Job description
AI Security Institute • UK
About the AI Security Institute
The AI Security Institute is the world's largest and best-funded team dedicated to understanding advanced AI risks and translating that knowledge into action. We’re in the heart of the UK government with direct lines to No. 10 (the Prime Minister's office), and we work with frontier developers and governments globally.
We’re here because governments are critical for advanced AI going well, and UK AISI is uniquely positioned to mobilise them. With our resources, unique agility and international influence, this is the best place to shape both AI development and government action.
The deadline for applying to this role is Sunday 7th June 2026, end of day, anywhere on Earth.
**Team Description **
The ability to effectively evaluate and monitor AI systems will grow in importance as models become more capable, autonomous, and integrated into society. If models can detect and game evaluations, obscure their reasoning, or behave differently under observation, the safety claims that governments and developers rely on become unreliable. Understanding and addressing these risks is essential to ensuring that oversight of advanced AI systems keeps pace with their capabilities.
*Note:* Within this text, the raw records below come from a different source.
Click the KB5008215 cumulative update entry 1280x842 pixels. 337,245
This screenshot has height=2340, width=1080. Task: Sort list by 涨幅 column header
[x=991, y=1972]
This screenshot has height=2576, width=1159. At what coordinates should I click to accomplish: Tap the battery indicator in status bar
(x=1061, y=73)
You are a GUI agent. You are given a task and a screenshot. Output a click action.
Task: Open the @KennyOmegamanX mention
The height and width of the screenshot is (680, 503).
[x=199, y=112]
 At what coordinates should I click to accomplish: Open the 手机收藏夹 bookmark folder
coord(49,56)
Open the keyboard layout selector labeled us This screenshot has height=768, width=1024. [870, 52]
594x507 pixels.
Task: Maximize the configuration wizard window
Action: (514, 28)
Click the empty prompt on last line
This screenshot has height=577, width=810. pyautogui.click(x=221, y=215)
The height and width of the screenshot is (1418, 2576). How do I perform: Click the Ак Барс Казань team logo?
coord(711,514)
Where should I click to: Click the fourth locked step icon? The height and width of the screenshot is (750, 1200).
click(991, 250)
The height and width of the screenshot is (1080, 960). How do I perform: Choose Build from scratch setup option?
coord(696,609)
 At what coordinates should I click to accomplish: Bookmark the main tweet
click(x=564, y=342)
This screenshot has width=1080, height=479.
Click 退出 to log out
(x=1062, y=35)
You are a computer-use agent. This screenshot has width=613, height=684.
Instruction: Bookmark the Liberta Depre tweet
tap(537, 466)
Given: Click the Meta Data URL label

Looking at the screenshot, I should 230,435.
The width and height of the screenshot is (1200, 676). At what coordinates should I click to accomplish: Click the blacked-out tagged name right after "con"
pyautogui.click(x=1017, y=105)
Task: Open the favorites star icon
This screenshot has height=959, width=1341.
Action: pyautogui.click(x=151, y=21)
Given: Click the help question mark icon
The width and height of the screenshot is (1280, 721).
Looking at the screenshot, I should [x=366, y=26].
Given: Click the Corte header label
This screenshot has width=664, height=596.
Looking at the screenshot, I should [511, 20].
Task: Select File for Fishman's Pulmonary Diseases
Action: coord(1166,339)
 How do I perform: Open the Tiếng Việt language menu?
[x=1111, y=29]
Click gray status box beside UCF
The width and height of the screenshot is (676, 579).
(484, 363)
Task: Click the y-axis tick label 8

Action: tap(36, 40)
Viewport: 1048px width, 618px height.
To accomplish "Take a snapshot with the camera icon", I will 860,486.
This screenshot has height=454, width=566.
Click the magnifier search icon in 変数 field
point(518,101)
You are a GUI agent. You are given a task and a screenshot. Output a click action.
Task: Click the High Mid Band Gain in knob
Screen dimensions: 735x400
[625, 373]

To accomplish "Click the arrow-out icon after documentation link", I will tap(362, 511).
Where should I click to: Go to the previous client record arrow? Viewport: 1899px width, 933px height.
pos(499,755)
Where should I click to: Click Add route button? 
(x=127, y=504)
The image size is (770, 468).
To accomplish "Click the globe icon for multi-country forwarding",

The Model Transparency team is a research team within AISI focused on ensuring that evaluations, assessments, and monitoring of frontier AI systems remain reliable as models become less transparent. We research how and why oversight is declining – through phenomena such as evaluation awareness, unfaithful chain-of-thought reasoning, and changes in model architectures – and develop methods (including white and black box methods) to detect, measure, and mitigate potential issues. We share our findings with frontier AI companies (including Anthropic, OpenAI, DeepMind), UK government officials, and allied governments, and publicly to inform their deployment, research, and policy decisions. We also work directly with safety teams at frontier labs, contributing to safety case reviews and helping improve their alignment evaluation methodology.